Find the line with "Photoshop (347, 124)" and the line with "График работы ▼ (28, 6)" in the entries below; output exactly those two lines, every line between them, and no others.

EXERCISE MATERIALS —
....................

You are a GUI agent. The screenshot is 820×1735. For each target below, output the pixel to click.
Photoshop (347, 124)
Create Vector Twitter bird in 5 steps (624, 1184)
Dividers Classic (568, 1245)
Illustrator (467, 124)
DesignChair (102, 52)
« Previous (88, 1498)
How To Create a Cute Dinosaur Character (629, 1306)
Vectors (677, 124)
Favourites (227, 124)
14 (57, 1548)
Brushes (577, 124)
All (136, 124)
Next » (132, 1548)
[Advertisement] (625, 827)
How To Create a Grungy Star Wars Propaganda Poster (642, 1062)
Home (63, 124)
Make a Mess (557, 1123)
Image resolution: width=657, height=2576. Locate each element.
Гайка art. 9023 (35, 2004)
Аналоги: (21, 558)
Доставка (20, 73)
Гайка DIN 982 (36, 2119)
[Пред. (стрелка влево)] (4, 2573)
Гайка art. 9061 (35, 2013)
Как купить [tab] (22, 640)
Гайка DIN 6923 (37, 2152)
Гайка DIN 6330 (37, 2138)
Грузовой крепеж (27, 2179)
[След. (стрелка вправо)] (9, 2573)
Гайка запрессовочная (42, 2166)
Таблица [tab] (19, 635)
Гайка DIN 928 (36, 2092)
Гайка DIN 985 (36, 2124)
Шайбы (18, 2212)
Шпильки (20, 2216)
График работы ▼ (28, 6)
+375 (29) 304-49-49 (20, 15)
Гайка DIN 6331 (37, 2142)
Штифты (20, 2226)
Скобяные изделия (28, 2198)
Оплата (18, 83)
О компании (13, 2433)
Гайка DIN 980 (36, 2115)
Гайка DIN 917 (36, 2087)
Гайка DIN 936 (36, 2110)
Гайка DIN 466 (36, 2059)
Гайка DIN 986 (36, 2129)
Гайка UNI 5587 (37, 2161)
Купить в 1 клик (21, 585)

....................

ANSWER SECTION —
Photoshop (347, 124)
Create Vector Twitter bird in 5 steps (624, 1184)
Dividers Classic (568, 1245)
Illustrator (467, 124)
DesignChair (102, 52)
« Previous (88, 1498)
How To Create a Cute Dinosaur Character (629, 1306)
Vectors (677, 124)
Favourites (227, 124)
14 (57, 1548)
Brushes (577, 124)
All (136, 124)
Next » (132, 1548)
[Advertisement] (625, 827)
How To Create a Grungy Star Wars Propaganda Poster (642, 1062)
Home (63, 124)
Make a Mess (557, 1123)
Image resolution: width=657, height=2576. Locate each element.
Гайка art. 9023 (35, 2004)
Аналоги: (21, 558)
Доставка (20, 73)
Гайка DIN 982 (36, 2119)
[Пред. (стрелка влево)] (4, 2573)
Гайка art. 9061 (35, 2013)
Как купить [tab] (22, 640)
Гайка DIN 6923 (37, 2152)
Гайка DIN 6330 (37, 2138)
Грузовой крепеж (27, 2179)
[След. (стрелка вправо)] (9, 2573)
Гайка запрессовочная (42, 2166)
Таблица [tab] (19, 635)
Гайка DIN 928 (36, 2092)
Гайка DIN 985 (36, 2124)
Шайбы (18, 2212)
Шпильки (20, 2216)
График работы ▼ (28, 6)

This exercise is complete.